A BEACH BAG OF AUGUST VACATION BOOKS

Want some titles for August vacation reading? Here are six offerings.

In Bowling Alone, The Collapse and Revival of American Community Robert D. Putnam explains the reality of our lives as we know them. He talks about social change and about the decline in community, neighborhood, social, and civic connection in recent years in the U.S. He contends that more people are bowling, but not in leagues. People are bowling alone. This isolated individualism has resulted in people feeling disconnected and in having less social capital. Social capital is the invisible glue that make sour society work. It involves networking and building community. It builds on mutual cooperation and trust. It relies on people participating and getting involved through various groups (such as church, the PTA, a senior citizen club, a political party, Boy and Girl Scouts, the Christian Business Breakfast Alliance). Putnam analyzes trends, then plumbs why we are bowling alone, and then offers suggestions about what can be done to build bridges towards social engagement. This is a must read. Bowling Alone will help you understand the reality of work, church, neighborhood, and society.

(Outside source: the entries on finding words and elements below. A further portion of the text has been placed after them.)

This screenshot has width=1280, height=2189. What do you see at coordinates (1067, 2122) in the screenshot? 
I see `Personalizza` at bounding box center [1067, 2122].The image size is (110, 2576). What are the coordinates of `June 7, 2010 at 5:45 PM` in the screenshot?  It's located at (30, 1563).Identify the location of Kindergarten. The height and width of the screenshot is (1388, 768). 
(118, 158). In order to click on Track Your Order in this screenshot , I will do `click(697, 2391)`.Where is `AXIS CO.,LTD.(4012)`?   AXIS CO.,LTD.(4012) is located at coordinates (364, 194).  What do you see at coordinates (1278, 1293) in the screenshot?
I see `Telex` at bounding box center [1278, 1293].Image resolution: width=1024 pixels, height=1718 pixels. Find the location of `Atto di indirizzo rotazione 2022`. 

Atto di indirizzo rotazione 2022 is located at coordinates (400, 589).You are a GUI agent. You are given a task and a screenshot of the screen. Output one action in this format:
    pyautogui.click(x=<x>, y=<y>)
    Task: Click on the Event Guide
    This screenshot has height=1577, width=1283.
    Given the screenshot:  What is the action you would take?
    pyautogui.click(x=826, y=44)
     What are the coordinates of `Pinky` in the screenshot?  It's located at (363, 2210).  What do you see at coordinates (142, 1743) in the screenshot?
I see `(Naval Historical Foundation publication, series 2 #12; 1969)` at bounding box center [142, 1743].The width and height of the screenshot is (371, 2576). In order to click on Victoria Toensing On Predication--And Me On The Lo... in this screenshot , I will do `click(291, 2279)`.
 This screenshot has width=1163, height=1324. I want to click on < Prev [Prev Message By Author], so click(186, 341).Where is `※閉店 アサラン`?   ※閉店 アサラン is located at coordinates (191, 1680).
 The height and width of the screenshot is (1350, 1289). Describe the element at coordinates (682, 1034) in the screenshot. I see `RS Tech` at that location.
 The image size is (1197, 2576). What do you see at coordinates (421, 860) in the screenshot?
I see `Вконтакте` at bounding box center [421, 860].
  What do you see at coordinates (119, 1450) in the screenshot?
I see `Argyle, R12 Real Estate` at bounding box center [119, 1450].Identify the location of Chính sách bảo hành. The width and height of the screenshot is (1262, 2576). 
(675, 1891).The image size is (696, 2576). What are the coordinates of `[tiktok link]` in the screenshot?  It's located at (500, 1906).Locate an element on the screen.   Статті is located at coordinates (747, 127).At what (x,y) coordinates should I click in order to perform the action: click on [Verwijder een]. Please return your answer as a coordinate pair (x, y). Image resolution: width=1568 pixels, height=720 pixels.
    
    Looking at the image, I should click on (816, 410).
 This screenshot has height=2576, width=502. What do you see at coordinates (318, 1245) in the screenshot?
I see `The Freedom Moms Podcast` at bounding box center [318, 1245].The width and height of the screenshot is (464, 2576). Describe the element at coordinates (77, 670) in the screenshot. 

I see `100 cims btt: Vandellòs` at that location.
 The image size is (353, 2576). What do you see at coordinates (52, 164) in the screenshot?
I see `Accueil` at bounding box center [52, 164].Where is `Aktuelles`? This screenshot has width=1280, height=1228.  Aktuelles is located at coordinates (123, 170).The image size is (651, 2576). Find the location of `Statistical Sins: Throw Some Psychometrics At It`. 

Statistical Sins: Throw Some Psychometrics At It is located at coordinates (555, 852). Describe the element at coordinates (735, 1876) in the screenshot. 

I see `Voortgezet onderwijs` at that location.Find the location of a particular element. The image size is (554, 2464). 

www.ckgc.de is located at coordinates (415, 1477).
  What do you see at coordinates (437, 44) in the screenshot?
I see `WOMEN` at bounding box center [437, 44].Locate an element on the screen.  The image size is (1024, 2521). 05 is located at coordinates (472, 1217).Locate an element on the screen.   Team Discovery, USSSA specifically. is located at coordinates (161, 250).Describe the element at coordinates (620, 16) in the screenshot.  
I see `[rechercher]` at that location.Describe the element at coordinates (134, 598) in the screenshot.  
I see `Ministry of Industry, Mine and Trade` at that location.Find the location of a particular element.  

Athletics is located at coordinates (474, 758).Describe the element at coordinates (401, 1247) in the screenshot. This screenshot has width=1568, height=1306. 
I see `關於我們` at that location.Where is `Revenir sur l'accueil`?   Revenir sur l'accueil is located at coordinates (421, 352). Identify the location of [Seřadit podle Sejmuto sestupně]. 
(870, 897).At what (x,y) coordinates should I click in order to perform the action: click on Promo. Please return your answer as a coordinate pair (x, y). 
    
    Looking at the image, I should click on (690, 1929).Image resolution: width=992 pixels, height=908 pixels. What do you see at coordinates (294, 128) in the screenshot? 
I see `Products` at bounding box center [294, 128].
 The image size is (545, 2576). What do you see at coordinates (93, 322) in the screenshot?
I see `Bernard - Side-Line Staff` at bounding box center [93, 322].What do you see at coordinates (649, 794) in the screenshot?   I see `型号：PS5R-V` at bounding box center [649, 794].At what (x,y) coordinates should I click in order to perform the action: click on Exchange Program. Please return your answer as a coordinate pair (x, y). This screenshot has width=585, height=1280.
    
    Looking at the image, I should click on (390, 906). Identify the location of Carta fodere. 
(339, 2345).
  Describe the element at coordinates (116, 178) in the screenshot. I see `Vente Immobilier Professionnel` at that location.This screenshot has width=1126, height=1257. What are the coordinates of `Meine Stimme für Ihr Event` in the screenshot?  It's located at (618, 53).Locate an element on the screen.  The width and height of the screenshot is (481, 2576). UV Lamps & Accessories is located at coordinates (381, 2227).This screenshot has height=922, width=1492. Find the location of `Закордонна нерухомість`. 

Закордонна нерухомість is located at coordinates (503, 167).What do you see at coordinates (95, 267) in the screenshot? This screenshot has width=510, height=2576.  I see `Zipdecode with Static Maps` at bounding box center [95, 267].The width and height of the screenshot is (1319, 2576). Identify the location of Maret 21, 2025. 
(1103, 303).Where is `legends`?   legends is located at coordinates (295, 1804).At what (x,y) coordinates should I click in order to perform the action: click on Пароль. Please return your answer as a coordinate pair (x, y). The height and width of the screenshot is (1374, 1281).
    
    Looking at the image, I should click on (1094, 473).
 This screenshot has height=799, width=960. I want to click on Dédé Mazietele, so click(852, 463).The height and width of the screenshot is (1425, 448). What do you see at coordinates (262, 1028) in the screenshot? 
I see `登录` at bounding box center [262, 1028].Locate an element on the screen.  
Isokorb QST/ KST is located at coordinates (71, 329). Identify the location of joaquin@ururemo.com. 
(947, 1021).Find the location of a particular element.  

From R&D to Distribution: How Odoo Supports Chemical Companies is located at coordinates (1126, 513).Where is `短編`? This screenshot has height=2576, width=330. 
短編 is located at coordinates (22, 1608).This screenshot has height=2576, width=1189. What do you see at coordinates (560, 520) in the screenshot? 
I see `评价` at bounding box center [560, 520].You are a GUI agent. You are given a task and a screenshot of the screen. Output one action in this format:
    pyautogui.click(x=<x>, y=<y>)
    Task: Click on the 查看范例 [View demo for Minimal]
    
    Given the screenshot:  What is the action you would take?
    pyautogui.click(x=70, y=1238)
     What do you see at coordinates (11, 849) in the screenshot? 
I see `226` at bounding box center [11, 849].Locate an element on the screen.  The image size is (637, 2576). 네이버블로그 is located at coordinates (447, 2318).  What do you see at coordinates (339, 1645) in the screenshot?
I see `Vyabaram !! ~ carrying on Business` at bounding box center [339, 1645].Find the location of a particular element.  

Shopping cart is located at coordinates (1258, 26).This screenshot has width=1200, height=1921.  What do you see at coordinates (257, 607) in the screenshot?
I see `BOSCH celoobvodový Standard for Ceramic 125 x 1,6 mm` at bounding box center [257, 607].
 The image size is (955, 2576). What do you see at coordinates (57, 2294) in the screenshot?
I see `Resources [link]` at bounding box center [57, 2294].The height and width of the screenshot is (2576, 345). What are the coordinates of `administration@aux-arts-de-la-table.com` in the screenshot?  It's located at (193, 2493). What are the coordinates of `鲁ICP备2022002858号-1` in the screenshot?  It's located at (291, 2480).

Thomas Berry, an 85 year old Passionist priest-cultural historian, has devoted his life to understanding how spirituality begins with the cosmos as a subject. He teaches a spirituality of intimacy with the planet, with earth-as-"wonderworld." The Good Work, Our Way to the Future is his crowning achievement, a coherent, readable, and valuable book. Berry critiques the "wasteworld" that has developed over the last 150 years. "The Great Work before us (is) the task of moving modern industrial civilization from its present devastating influence on the Earth to a more benign mode of presence." Berry critiques the failures of the political, religious, educational, and economic establishments and offers four alternative visions of the future. [I first met Tom as a teenager and his thought has deeply influenced me and changed my life.]

Leslie Paul Thiele has written Environmentalism for a New Millennium, The Challenge of Coevolution. This book investigates the stages the environmental movement has gone through in our country and the challenges it faces. Thiele shows how the human and nature is interdependent and mutually enhancing.

Two books explain social and cultural thought in terms of religion and work. First, Eugene McCarraher has written Christian Critics, Religion and the Impasse in Modern American Social Thought. He presents the thought of Catholics and Protestants who shaped 20th Century religion and social change. Second, Michael Zweig looks at the class struggles among the middle class and the working class in The Working Class Majority, America's Best Kept Secret Zweig understands class in terms of power.

Sandra M. Schneiders' With Oil in Their Lamps: Faith, Feminism, and the Future investigates the history of feminism and its transformative impact in the culture, in sports, in education, and in the church. She suggests ways that Christian feminism envisions a new world. This is an important essay.